Como a substância do Aires funciona?
Eficácia
Solução Nasal
Uso em otorrinolaringologia
Estudo mostrou melhora em pacientes com rinite alérgica usando acetilcisteína nasal.
Injetável
Comparação oral e intravenosa
A versão injetável atinge concentrações mais altas no sangue.
Intoxicação por paracetamol
Recomendada como antídoto para proteger o fígado. Eficaz principalmente nas primeiras 10 horas após intoxicação.
Síndrome do Desconforto Respiratório
Pacientes em UTI tiveram melhora na oxigenação com acetilcisteína intravenosa.
Atelectasias pulmonares
Lavagem com acetilcisteína mostrou bons resultados radiológicos.
Sinusite crônica
Instilação local melhorou quadros de sinusite.
Comprimido / Granulado / Xarope
Bronquite aguda
Estudo mostrou melhora nos sintomas com acetilcisteína oral.
Bronquite crônica
Pacientes tiveram redução de catarro e tosse com uso prolongado.
Uso pediátrico
Crianças com infecções respiratórias tiveram melhora mais rápida.
Intoxicação por paracetamol
Esquema oral mostrou proteção hepática quando iniciado precocemente.
Doença Pulmonar Obstrutiva Crônica (DPOC)
Reduziu marcadores inflamatórios e melhorou função pulmonar.
Fibrose Cística
A versão oral mostrou eficácia semelhante à inalatória, com mais praticidade.

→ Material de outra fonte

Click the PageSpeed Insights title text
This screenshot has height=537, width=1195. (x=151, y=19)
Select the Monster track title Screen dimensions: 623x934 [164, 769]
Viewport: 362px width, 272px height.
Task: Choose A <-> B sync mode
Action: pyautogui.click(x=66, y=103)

Características farmacológicas
Solução Nasal
Como age
Solta o catarro nasal, facilita a remoção e tem ação antioxidante. Age localmente na inflamação.
Absorção
Pode ser absorvido pela mucosa nasal e trato digestivo.
Injetável
Como age
Solta catarro brônquico e protege o fígado em intoxicações por paracetamol, repondo glutationa.
Farmacocinética
Versão injetável atinge concentrações mais altas. Distribui-se pelo corpo, principalmente fígado e pulmões. Eliminado pela urina.
Comprimido / Granulado / Xarope
Como age
Solta catarro brônquico e protege o fígado em intoxicações por paracetamol.
Farmacocinética
Absorvido pelo intestino. Concentração máxima em 2-3 horas. Distribui-se pelo corpo. Eliminado pela urina.